Hij hielp haar overeind van haar stoel en sloeg zijn armen om haar heen. Haar volle borsten drukten tegen zijn borstkas, alsof ze iets wilden bewijzen. Hij voelde haar warme handen stevig tegen zijn rug. Haar zachte, natte wang rustte tegen zijn hals.

‘Ik zal wel nooit meer terug kunnen naar Japan,’ fluisterde ze. Haar warme, vochtige adem blies in zijn oor. ‘Bij alles wat ik zie, moet ik vast weer aan Yuzu denken. En aan de dingen die we–’

Tsukuru zei niets, maar sloeg zijn armen alleen maar steviger om haar heen.

Hun omhelzing was waarschijnlijk zichtbaar door het open raam. Er kon wel eens iemand voorbijlopen. Edvard en de kinderen konden elk ogenblik thuiskomen. Dat hinderde allemaal niet. Het kon hem niet schelen wat anderen ervan dachten. Eri en hij moesten elkaar nu omhelzen tot ze er genoeg van hadden. Ze moesten zo dicht mogelijk tegen elkaar aan kruipen om de lange schaduw van die boze geest uit te bannen. Dat was waarschijnlijk waarvoor hij helemaal hierheen was gekomen.

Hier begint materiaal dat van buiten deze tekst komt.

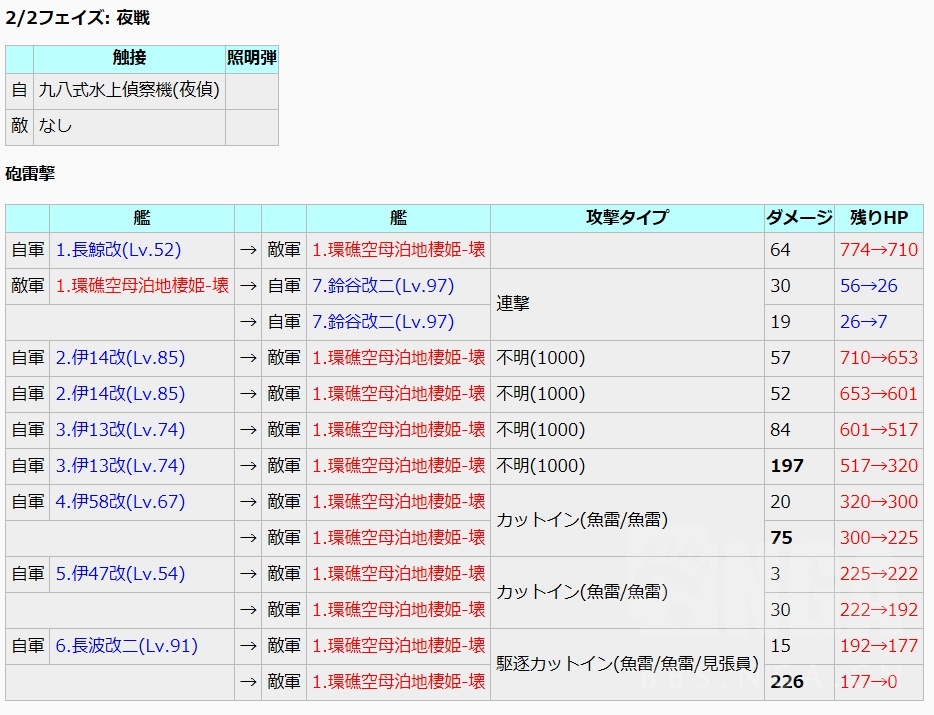The height and width of the screenshot is (715, 934).
Task: Select the 連撃 attack type cell
Action: tap(513, 304)
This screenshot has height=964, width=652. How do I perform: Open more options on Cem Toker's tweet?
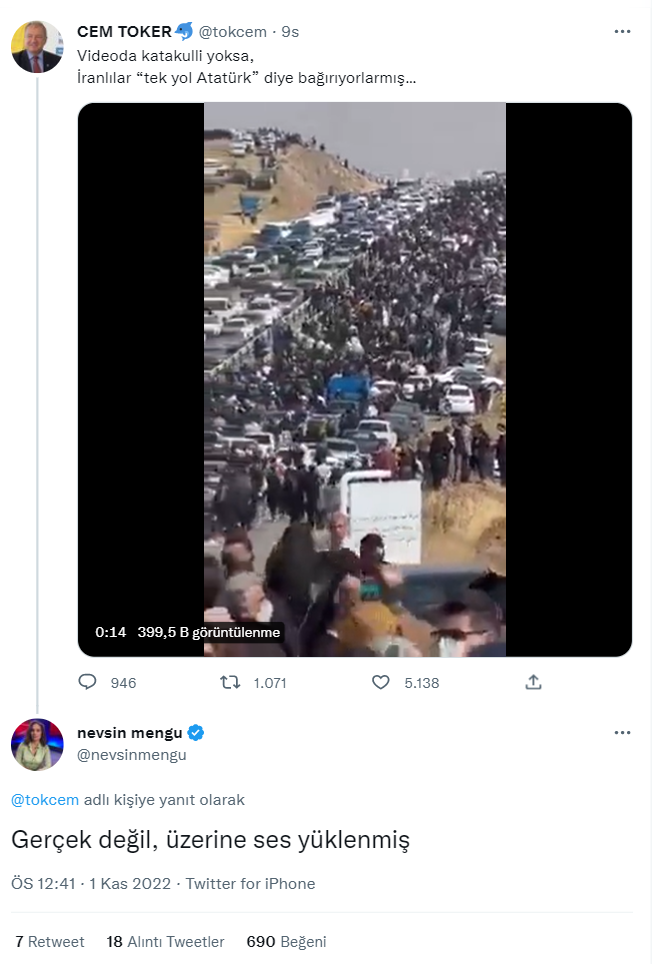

Lange tijd – hoelang wel niet? – stonden ze dicht tegen elkaar aan gedrukt. De vitrage wiegde onregelmatig in de wind die over het meer kwam gewaaid, haar wang bleef maar nat, en Alfred Brendel speelde door. ‘Het tweede jaar: Italië’ – ‘Sonetto 47 del Petrarca’ ging over in ‘Sonetto 104 del Petrarca’. Tsukuru kende deze stukken tot in de kleinste details uit zijn hoofd. Zo goed dat hij ze mee kon neuriën. Nu begreep hij pas hoe intens zijn oren zowel als zijn hart in deze muziek waren opgegaan.

Ze zeiden geen woord. Woorden hadden hier geen kracht. Zoals dansers die zich niet langer bewegen, stonden ze in elkaars armen en gaven ze hun lichamen over aan het verstrijken van de tijd. De tijd was een mengeling van heden en verleden, en waarschijnlijk ook een beetje toekomst. Tussen hun lichamen was geen ruimte, en haar warme adem blies met regelmatige tussenpozen in zijn nek. Tsukuru deed zijn ogen dicht, gaf zijn lichaam over aan de klanken van de muziek en luisterde aandachtig naar het kloppen van Eri’s hart. Dat kloppen viel samen met het bonken van het bootje tegen de steiger in het meer.